Michael Williams is a retired solicitor; he practiced as a lawyer for 30 years. He left the firm at which he was a partner to become a Professional Mediator. He has served on the Board of Academy of Family Mediators, and chaired its Ethics Committee. He is also the author of Serving the People?: The Need for Reform in the Irish Legal System (Liffey Press; 2013), which argues for major reform in the Irish legal system, and he has contributed to many other media outlets on Court reform.
The Problem with the Bail Bill
The Bail Bill 2015 proposes important changes in our law, so we should examine it carefully. Our criminal justice system is founded on the proposition that a citizen accused of crime is innocent unless, at his trial, he is proved guilty “beyond reasonable doubt”. Someone standing trial is not “presumed” to be innocent. He is innocent unless a fair trial leads to a finding that he must be guilty, because no other possibility is credible. We start from these propositions:
- An accused awaiting trial is an innocent person.
- Imprisoning him will inflict incurable injustice if he is acquitted at his trial, as the law presumes he will be.
- However, society is entitled to ensure that an accused does not abscond, and does not do anything – such as trying to intimidate witnesses – that might prevent a fair trial.
- Only a judge, not a member of the Gardaí, should authorise imprisonment of an accused person pending trial – though the Supreme Court’s decision in Ryan v. Governor of Midland Prison raises “reasonable doubt” about judges as protectors of citizens’ rights.
The presumption of innocence requires authorities to watch their language. We may say an accused is innocent unless proved guilty, but not “until proved guilty”. “Until” assumes it will happen, that is, that the accused is guilty. Deplorably, the Department of Justice’s announcement of the Bill uses this word.
Looking at the Bill, Section 5 requires someone seeking bail to prepare a detailed statement of his assets, earnings, etc., and of his previous convictions, and makes him guilty of a crime if his statement is inaccurate or incomplete. The Section expects the judge that hears the bail application to take previous convictions into account and assume the accused is probably guilty of the current one, and should be locked up to prevent him from committing more crimes. Extraordinarily, the Section allows the judge who hears a bail application to prohibit publicity if reporting it might prejudice his trial. The presumption of innocence is to be preserved at the ultimate trial, though ignored at a bail hearing.

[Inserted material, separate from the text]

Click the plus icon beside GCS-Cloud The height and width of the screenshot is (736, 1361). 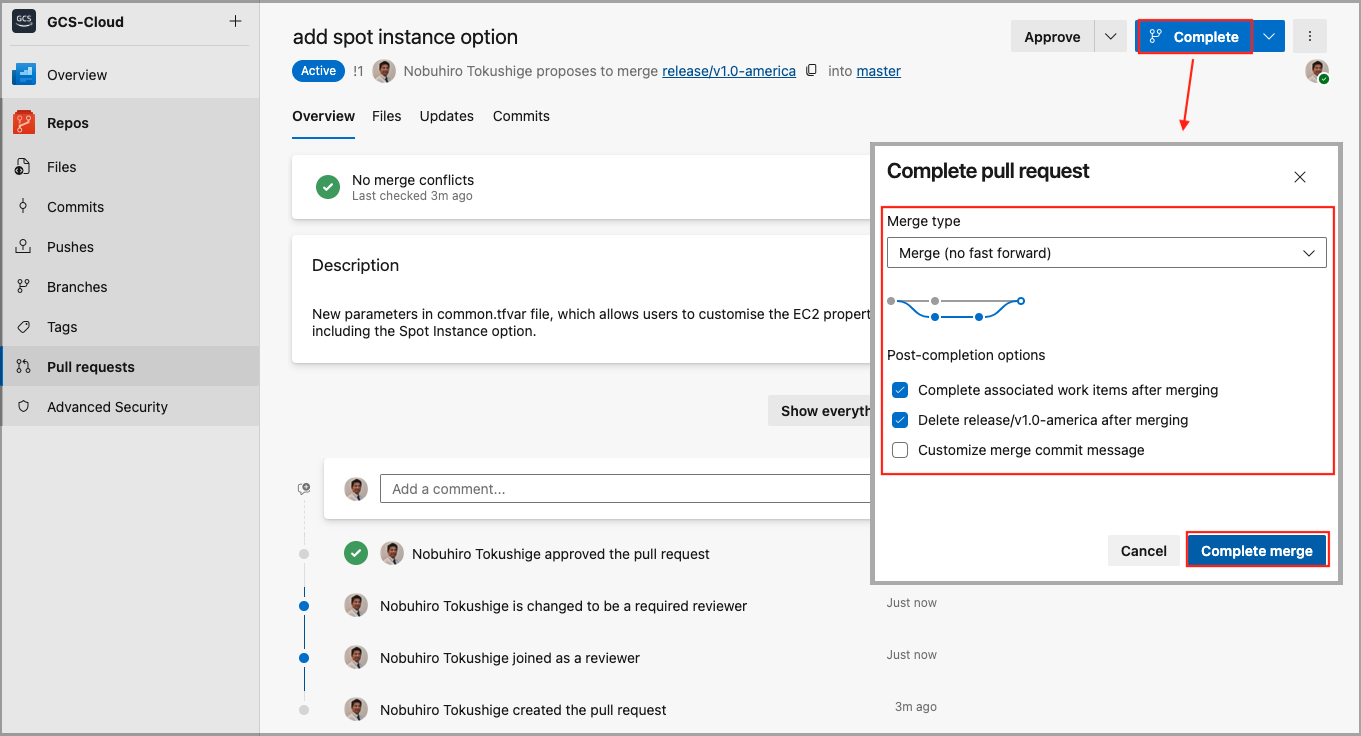pos(235,21)
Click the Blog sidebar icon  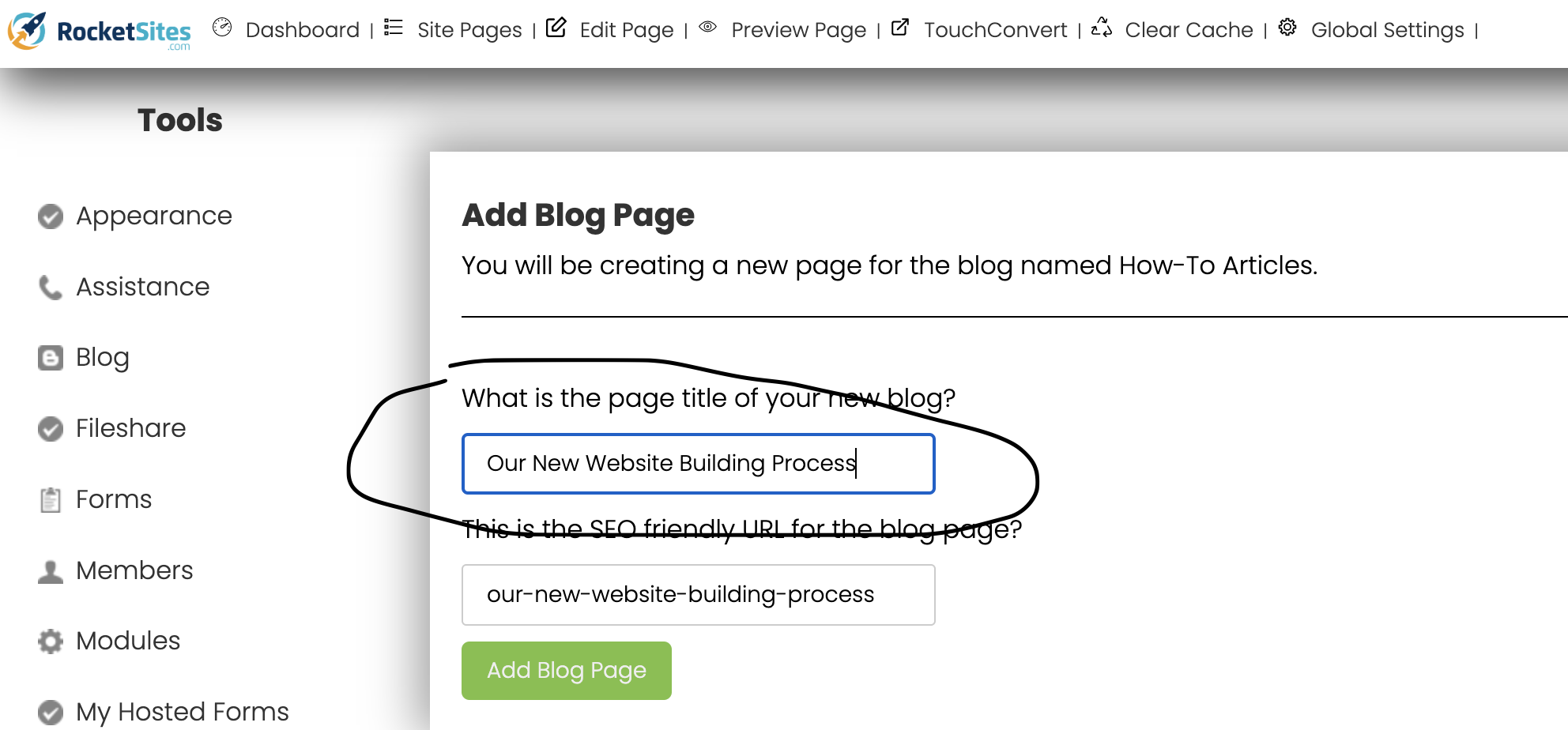[51, 358]
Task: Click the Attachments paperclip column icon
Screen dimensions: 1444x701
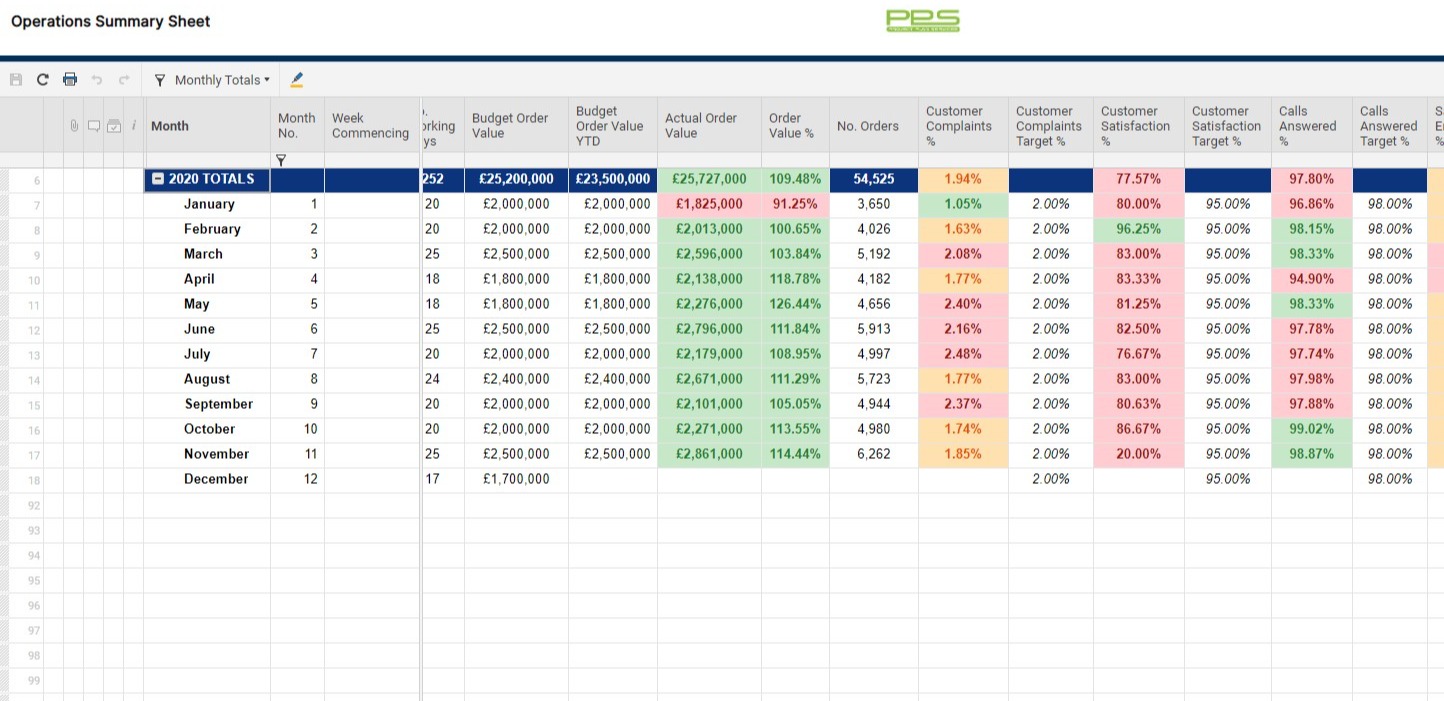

Section 16 provides for bail being granted subject to a condition “that the accused person shall not commit an offence while on bail”. At first sight, that seems absurd. How can it be proved that this condition has been broken without a trial, presumably after the trial on the first charge, when, whatever its outcome, bail will no longer be needed? But it has another purpose. You may be willing to act as a surety for someone close to you (for example, a family member who is a drug addict) if your only obligation is to see that he turns up for his trial. But you will think twice if you know your surety will be forfeited if he commits a crime in the meantime. The intention, clearly, is to make it harder for an accused to get bail by discouraging people from acting as sureties.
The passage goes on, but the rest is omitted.